If you have higher lighting over your 600L than about 150 watts T5 (more or less) you'll have better luck if you use the NutriCalc and you can save money by deleting the K2SO4.

Another factor is that large tanks really suffer the problem of poor flow and circulation. Under low lighting this is not much of an issue but as the lighting increases these tanks suffer greatly. Therefore, as incredible as it seems, you actually have less room for error in a big tank because of inefficient nutrient and CO2 delivery to the leaf surface. Your only margin of error is if you have massive pumping power. The more flow, the less stagnant areas that there are. 

I'm an extreme example but just as reference, my 600L, situated in a conservatory is powered by 1/2 kilowatt of T5 CF bulbs fitted with gull wing reflectors. I have a total filter flow "rating" of nearly 4000 LPH. If I were to use only the Nutricalc values it would be insufficient. I use nearly quadruple the NO3 value, just under triple the PO4 value and just over double the trace value that Nutricalc suggests. This is a clear indication that my flow is still inefficient for this level of lighting and biomass. My CO2 is injected from both sides at high rates.

Now, I'm not saying that you need to follow my crazy example because you may not have as much light and the type of plants you are trying to grow may be less sensitive but it's just to illustrate that there are a lot of variables and in a big tank you will have to refine your numbers until you get it right. Getting the dosing right is easy though compared to getting the CO2 right. Your problem may actually be there instead. None of these dosing calculations are cast in concrete. They are simply very useful guides. Some can get away with less and others need more.   

Cheers,


----------



## newfyman (22 May 2008)

Thanks Clive for the in depth answer you gave me and for the replies you have given to everyone else, they have formed most of my reading over the last few weeks.
Sorry, I should have provided more info on the tank which is  50x24x30" high, this will add to the distribution problem and lighting.It also has glass covers which again will drop the lighting but hopefully is helping with the C02 (see my other post Drop checker green).
The filters are 2 x Ehiem proffesional 2 950 litres per hour, so if you half it, 950 litres on a 600ltr tank, I am way off the 10x turnover rule but 90% of the plants are moving.
The lighting is 3 x 54w T5 (2x power glo, 1x life glo) with reflectors. Medium to heavy plant load, lots of weeds until I get it on the right track. 
Back to the dosing, as you say the amounts can be very variable but where do I start?  
Then I need to wait three weeks, then I can back off with the dosing, look for deficiencies, then add slightly more but, if in the first place I were adding way to much, how would I know? Test for nitrate  ? 
I am confused on this!! 
Also, I'm adding the powder dry, with level teaspoons direct to the tank, is this accurate enough?
Thanks
Barrie


----------



## ceg4048 (22 May 2008)

Hi Barrie,
             Don't get confused  I vote for starting with the Nutricalc numbers. Your lighting is medium so the nutrient uptake demand is not nearly as extreme as it is in my tank, but might be higher than Chuck's assumptions.

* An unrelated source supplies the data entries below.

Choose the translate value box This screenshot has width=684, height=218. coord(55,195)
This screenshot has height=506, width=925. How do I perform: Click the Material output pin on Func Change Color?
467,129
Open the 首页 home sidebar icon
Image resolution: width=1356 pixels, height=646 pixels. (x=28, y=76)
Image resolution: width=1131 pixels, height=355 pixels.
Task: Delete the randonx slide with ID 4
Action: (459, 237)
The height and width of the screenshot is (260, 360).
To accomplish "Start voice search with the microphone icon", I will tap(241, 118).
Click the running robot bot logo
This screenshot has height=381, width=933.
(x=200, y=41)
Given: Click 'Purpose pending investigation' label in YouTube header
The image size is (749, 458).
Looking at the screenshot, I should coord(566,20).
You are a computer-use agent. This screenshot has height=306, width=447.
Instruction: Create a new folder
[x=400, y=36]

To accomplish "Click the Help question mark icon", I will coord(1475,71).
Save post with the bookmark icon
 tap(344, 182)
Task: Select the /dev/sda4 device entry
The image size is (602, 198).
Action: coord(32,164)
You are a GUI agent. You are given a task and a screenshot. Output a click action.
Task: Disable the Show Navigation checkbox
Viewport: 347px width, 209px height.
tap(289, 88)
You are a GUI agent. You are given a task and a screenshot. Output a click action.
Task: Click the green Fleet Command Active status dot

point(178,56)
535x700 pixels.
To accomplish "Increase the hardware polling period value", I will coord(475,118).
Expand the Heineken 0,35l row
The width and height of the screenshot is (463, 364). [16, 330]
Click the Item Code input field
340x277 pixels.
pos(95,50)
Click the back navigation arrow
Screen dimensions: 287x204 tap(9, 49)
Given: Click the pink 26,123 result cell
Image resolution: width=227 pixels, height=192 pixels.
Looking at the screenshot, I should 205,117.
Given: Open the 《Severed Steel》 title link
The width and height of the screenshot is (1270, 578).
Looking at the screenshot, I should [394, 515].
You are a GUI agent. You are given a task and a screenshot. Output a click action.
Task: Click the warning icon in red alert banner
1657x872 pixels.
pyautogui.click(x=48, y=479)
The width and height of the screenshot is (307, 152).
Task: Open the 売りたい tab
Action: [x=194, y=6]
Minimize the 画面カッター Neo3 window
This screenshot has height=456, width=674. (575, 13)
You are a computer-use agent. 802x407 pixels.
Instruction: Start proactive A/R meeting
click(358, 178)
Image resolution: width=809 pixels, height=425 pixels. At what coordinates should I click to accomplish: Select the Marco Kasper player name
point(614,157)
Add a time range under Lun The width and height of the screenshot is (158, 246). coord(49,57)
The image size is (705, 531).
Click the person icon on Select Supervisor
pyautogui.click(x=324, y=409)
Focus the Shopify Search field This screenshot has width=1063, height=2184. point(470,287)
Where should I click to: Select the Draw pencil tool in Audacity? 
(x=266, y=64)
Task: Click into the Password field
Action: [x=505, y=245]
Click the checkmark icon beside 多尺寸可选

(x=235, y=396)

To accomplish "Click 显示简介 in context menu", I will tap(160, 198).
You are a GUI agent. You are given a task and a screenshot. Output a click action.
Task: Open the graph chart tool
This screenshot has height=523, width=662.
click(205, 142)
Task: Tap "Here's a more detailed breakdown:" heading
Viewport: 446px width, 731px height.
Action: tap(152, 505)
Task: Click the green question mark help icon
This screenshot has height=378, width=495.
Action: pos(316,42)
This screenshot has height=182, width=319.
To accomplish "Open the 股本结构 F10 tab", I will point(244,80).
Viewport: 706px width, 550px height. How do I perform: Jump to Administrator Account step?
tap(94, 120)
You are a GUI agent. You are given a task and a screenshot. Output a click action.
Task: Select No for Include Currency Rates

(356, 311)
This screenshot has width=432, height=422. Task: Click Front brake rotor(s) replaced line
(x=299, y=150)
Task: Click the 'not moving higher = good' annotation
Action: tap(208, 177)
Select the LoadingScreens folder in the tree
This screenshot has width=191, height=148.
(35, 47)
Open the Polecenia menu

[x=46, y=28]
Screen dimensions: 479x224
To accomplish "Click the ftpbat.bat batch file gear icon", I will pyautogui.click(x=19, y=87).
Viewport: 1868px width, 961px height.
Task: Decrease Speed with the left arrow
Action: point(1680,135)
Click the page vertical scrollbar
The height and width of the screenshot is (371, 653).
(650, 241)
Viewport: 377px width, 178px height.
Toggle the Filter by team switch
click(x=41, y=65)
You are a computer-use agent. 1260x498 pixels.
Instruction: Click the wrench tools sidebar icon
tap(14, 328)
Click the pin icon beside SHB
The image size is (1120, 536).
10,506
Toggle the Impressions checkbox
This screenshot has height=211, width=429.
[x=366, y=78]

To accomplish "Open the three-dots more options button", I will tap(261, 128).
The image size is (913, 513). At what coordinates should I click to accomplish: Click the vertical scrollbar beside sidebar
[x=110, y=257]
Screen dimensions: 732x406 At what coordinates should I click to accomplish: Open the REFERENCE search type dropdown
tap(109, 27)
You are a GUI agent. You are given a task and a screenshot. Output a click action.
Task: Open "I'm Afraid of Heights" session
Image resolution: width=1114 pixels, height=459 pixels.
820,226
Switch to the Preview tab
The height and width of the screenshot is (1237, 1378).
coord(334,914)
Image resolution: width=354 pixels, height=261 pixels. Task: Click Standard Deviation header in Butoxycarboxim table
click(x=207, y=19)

Adding level teaspoons is accurate enough. So for the next three weeks look closely at the tank. Look closely at the substrate in front: 

Are you are seeing small patches of BGA starting? If so, 50% (or more) water change, clean and immediately double the nitrate.

Are you starting to see GSA on some of the leaves? 50% (or more) water change, cut them off and immediately double the PO4.

Are you starting to see hair/thread or disintegrating stems/leaves? 50% (or more) water change and up the CO2 bubble rate.

As you make these dosing adjustments re-start the clock so that the three week assessment period rolls on. The quicker you catch the algae germination the better of you will be and the shorter the adjustment time. If you don't pay attention and an infestation rolls in it will take longer to eradicate. 

There is not a problem if you have too much nutrients because nutrients don't cause algae remember? Now, say you doubled the NO3 and you really didn't need that much: the only ramification is that you are wasting NO3.

After a few months you should have a clear tank and you may only have algae on the hardscape and maybe a little bit on the front glass. This is about as good as it can get, but you may want to back off the nutrients. How to accomplish that? Well, definitely forget about test kits, that's for sure  Start backing off by some easy fraction of a teaspoon - say 1/2 teaspoon. So if 2 teaspoons of NO3 got you to an algae free condition then try 1.5 teaspoon for three weeks and see if BGA comes back. If it does then you know that 1.5 teaspoons doesn't work and go back up to 2.

If three weeks at 1.5 teaspoon didn't cause BGA then back off another 1/2 teaspoon and see how that works for 3 weeks. You can do the same exercise with PO4 and traces.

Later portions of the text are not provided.